==== PASSAGE TO READ

ASCO 2010: New chemo agent increases overall survival for metastatic breast cancer

6 Jun 2010

Eribulin, derived from marine sponge, increases survival among women with metastatic breast cancer

A Phase III randomized trial finds that a new chemotherapy agent, eribulin mesylate, extends median overall survival by about 2.5 months among women with locally recurrent or metastatic breast cancer who had already been heavily treated with conventional therapies.

"Until now, there hasn't been a standard treatment for women with such advanced breast cancer. For those who have already received all of the recognized treatments, these are promising results," said lead author Christopher Twelves, MD, professor of clinical cancer pharmacology and oncology, and Head of the Clinical Cancer Research Groups at the Leeds Institute of Molecular Medicine and St. James's Institute of Oncology in Leeds, U.K. "These findings may establish eribulin as a new, effective option for women with heavily pre-treated metastatic breast cancer."

Eribulin mesylate is a new type of "microtubule dynamics inhibitor" that affects cell division; the drug is derived from a marine sponge. The international, multicenter trial, called EMBRACE, is the first to compare eribulin mesylate to "treatment of physician's choice" in women with locally recurrent or metastatic breast cancer who had already received an average of four prior chemotherapy drugs, such as anthracyclines or taxanes. Because no single chemotherapy regimen is standard for these women, physicians chose which treatment to give patients in this study's control arm, to reflect real-life choices.

Prof. Twelves and his colleagues compared overall survival among 762 patients with metastatic breast cancer who were randomized to receive either eribulin (508 women) or their physician's choice of therapy (254 women), which was almost always another chemotherapy. The median survival for the eribulin group was significantly longer: 13.1 months versus 10.7 months. The study's secondary endpoints (progression-free survival and objective response rate) also favored eribulin, which was generally well tolerated.

========

Can you return the part of the eribulin article that begins at the words "Eribulin mesylate is" and stops after "reflect real-life choices.", copied word for word? None of the data is needed.

==== RECORDED INFORMATION

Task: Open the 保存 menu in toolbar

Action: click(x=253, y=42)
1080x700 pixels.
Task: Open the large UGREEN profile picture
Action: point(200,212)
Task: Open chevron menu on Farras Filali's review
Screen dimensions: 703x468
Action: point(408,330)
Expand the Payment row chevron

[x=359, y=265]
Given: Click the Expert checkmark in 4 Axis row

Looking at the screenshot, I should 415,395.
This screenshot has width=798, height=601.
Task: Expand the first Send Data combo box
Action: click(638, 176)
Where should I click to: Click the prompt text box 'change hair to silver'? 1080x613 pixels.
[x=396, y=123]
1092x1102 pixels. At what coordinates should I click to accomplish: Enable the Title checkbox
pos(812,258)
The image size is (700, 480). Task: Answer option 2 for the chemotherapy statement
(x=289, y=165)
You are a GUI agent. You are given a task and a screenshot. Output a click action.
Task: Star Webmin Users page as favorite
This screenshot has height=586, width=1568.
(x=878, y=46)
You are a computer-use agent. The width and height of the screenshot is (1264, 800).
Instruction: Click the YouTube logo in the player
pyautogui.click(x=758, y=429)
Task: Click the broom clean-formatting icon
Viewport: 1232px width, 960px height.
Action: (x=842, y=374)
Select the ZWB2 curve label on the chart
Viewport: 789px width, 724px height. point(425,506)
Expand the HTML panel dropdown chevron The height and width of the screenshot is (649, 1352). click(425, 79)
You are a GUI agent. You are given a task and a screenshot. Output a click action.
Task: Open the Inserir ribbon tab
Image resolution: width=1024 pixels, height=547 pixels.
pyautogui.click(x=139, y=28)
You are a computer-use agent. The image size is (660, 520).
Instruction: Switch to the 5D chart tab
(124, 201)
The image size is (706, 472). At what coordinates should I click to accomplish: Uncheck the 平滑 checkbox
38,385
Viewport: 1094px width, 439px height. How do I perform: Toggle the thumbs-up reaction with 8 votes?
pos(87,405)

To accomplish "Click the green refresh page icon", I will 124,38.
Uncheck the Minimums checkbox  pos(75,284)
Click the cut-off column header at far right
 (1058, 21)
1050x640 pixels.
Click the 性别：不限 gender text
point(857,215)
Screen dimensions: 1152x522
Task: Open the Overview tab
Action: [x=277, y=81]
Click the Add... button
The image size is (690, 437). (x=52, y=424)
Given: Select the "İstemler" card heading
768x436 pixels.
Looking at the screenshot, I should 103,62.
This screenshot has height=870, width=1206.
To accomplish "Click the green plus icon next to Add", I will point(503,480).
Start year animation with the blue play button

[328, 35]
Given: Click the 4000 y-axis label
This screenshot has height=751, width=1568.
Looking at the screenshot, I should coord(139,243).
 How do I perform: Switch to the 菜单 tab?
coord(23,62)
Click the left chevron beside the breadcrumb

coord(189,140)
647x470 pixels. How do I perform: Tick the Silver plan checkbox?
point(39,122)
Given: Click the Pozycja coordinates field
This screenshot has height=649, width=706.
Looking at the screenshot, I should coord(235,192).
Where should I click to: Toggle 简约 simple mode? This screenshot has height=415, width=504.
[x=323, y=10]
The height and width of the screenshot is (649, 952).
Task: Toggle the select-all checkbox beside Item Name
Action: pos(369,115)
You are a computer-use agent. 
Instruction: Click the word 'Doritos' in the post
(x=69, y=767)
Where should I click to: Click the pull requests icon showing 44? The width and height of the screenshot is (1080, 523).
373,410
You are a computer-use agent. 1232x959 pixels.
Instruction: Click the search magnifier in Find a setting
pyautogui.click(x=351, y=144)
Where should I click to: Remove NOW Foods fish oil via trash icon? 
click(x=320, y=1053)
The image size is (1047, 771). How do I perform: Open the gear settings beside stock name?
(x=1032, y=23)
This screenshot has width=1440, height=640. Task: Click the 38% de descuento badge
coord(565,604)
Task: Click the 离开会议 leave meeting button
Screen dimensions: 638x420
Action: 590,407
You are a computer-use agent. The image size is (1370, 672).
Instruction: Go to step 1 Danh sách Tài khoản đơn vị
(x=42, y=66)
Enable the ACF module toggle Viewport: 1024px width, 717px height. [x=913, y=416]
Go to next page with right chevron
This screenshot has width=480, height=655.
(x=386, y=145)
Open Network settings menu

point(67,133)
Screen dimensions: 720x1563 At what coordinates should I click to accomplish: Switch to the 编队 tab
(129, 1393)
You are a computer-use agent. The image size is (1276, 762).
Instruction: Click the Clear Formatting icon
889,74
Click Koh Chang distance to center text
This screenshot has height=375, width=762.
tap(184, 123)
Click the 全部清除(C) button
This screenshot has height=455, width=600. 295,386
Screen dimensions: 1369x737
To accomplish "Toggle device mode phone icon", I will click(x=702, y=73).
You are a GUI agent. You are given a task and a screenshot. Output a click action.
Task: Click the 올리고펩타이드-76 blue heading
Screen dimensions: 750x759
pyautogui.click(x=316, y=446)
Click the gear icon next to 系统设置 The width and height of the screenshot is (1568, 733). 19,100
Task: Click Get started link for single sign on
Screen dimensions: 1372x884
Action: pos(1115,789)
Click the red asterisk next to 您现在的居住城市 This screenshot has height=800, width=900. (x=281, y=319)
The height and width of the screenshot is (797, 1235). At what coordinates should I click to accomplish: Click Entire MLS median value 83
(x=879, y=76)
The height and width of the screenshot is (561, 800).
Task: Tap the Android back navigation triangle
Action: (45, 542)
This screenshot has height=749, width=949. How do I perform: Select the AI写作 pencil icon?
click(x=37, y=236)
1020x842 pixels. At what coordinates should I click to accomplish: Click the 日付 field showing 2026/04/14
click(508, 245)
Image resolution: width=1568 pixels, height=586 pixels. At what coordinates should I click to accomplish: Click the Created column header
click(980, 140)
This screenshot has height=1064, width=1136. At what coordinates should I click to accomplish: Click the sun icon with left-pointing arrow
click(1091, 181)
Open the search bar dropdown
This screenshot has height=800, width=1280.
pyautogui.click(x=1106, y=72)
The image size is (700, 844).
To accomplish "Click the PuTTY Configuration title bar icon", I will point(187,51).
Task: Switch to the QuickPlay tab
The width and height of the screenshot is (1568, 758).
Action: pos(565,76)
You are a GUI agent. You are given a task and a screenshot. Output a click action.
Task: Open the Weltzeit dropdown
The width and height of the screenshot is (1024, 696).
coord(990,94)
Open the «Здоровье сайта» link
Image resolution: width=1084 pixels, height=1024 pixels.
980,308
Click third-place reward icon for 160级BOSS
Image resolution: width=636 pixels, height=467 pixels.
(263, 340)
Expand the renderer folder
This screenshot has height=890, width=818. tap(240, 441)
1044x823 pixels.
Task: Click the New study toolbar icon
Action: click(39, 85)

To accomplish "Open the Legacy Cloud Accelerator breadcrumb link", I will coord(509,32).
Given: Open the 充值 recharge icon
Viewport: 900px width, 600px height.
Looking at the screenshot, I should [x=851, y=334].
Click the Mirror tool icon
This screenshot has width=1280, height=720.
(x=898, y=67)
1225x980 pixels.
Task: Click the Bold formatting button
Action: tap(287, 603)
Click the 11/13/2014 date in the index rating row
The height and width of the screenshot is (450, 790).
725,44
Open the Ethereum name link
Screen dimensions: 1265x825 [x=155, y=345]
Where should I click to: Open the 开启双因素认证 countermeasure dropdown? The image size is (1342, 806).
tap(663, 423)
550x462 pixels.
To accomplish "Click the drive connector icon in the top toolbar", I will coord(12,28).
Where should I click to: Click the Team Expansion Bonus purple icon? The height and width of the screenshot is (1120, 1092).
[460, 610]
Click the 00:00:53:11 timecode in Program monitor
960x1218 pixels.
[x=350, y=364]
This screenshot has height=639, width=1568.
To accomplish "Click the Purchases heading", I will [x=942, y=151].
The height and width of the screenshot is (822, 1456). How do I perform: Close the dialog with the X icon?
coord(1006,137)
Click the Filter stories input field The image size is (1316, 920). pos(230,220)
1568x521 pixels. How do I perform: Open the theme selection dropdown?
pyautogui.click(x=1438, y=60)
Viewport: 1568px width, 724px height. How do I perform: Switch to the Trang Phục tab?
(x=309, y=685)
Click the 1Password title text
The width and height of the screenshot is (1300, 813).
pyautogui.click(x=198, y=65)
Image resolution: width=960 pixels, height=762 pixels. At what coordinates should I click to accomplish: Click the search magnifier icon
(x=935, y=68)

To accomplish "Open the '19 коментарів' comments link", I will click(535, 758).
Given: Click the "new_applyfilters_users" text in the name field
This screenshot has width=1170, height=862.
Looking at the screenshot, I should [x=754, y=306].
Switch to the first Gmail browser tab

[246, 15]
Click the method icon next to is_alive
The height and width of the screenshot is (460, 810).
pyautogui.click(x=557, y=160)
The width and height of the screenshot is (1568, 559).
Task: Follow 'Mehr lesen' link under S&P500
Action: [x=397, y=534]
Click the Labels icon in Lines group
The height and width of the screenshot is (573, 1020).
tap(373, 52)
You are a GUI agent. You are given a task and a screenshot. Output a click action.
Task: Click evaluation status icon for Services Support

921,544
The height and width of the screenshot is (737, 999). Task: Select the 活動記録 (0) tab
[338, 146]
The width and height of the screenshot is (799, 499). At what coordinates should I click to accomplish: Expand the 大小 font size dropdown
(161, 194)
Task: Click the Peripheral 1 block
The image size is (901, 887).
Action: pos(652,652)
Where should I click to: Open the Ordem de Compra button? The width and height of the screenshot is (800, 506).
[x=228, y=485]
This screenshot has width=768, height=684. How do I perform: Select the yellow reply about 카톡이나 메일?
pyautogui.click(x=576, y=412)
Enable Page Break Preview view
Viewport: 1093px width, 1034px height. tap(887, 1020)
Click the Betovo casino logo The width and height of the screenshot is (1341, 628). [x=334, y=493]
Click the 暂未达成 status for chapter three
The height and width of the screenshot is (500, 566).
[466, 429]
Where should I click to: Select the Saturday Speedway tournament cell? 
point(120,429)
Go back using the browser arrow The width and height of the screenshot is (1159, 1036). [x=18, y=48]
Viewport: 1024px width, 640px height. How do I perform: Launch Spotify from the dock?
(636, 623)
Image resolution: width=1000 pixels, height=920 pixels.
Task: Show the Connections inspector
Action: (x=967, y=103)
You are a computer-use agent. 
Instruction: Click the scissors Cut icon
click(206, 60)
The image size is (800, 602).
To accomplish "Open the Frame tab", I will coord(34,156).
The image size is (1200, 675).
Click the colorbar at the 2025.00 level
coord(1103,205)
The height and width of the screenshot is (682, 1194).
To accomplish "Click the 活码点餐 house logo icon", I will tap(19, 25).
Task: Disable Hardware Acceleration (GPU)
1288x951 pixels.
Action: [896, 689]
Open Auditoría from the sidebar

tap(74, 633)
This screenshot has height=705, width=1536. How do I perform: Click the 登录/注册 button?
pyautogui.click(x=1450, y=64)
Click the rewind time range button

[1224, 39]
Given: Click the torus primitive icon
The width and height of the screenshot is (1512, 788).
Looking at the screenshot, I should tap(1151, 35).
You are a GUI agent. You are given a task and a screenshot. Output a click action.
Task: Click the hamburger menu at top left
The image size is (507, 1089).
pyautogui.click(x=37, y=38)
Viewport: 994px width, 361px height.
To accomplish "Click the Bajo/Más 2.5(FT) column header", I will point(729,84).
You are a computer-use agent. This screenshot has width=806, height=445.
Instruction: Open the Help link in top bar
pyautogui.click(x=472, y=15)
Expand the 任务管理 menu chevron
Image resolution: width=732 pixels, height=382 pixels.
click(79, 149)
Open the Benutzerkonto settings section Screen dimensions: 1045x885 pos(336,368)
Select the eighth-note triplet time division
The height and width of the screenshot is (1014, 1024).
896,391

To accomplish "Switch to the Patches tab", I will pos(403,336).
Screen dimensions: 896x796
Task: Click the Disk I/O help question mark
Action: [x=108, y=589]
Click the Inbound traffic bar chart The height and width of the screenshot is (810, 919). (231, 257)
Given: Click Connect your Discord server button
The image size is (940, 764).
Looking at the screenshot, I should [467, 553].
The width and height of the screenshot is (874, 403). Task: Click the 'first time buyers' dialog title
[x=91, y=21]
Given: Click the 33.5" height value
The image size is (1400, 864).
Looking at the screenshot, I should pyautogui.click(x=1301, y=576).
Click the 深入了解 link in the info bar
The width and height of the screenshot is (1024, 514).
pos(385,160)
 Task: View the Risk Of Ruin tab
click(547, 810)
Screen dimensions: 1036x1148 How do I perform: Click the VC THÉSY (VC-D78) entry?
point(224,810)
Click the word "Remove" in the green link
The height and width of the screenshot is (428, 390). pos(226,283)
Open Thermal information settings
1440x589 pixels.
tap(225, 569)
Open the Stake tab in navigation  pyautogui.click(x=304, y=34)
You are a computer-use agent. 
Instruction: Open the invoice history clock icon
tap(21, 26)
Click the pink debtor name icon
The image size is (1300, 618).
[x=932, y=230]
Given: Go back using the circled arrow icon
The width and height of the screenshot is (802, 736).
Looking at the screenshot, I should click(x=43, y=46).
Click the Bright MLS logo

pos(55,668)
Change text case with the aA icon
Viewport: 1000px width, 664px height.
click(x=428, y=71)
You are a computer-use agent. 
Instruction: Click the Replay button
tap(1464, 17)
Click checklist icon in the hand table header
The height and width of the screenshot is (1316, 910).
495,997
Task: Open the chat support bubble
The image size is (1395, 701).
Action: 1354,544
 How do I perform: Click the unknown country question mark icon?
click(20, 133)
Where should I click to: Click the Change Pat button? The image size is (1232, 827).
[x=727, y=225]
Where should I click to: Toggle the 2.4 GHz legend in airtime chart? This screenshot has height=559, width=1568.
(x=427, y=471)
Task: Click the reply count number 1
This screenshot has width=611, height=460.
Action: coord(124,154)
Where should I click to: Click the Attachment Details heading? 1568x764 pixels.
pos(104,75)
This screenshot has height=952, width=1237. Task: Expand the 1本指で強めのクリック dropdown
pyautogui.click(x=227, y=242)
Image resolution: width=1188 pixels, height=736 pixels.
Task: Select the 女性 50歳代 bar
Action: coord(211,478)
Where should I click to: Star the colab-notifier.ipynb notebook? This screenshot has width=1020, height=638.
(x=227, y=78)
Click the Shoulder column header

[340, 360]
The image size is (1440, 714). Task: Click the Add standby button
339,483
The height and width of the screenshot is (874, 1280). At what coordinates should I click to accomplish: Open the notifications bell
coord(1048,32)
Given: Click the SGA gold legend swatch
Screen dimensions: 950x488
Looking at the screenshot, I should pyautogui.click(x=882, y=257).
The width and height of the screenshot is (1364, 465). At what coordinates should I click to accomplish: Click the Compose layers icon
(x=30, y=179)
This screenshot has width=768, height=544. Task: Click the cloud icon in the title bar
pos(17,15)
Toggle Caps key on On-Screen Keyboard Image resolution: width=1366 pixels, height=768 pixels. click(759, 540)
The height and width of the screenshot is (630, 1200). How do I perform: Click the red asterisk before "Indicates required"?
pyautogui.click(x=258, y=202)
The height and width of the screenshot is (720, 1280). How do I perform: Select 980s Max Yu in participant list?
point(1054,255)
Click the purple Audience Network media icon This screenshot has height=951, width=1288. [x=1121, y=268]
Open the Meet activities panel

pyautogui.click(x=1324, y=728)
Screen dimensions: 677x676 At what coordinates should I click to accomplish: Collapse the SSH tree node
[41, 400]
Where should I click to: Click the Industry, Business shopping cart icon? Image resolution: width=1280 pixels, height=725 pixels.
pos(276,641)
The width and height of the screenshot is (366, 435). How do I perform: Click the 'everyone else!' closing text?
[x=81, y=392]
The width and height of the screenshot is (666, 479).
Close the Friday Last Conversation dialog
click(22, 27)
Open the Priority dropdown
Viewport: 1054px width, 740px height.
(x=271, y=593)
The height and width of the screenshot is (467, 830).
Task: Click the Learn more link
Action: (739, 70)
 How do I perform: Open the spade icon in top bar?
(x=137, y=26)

========

*REPLY TO THE TASK:*
Eribulin mesylate is a new type of "microtubule dynamics inhibitor" that affects cell division; the drug is derived from a marine sponge. The international, multicenter trial, called EMBRACE, is the first to compare eribulin mesylate to "treatment of physician's choice" in women with locally recurrent or metastatic breast cancer who had already received an average of four prior chemotherapy drugs, such as anthracyclines or taxanes. Because no single chemotherapy regimen is standard for these women, physicians chose which treatment to give patients in this study's control arm, to reflect real-life choices.